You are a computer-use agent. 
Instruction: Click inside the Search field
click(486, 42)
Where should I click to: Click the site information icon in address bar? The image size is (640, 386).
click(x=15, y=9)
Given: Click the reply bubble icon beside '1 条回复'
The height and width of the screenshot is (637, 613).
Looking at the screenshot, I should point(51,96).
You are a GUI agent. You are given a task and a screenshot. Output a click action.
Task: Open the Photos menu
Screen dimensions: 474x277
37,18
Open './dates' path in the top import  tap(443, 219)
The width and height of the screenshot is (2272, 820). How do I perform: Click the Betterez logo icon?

PROBLEM REQUIREMENTS ▸
An exact copy is required of each line from the one containing "Screen dimensions: 474x277" through the last line of the material, and of no other line.

RESPONSE TO THIS TASK ▸
Screen dimensions: 474x277
37,18
Open './dates' path in the top import  tap(443, 219)
The width and height of the screenshot is (2272, 820). How do I perform: Click the Betterez logo icon?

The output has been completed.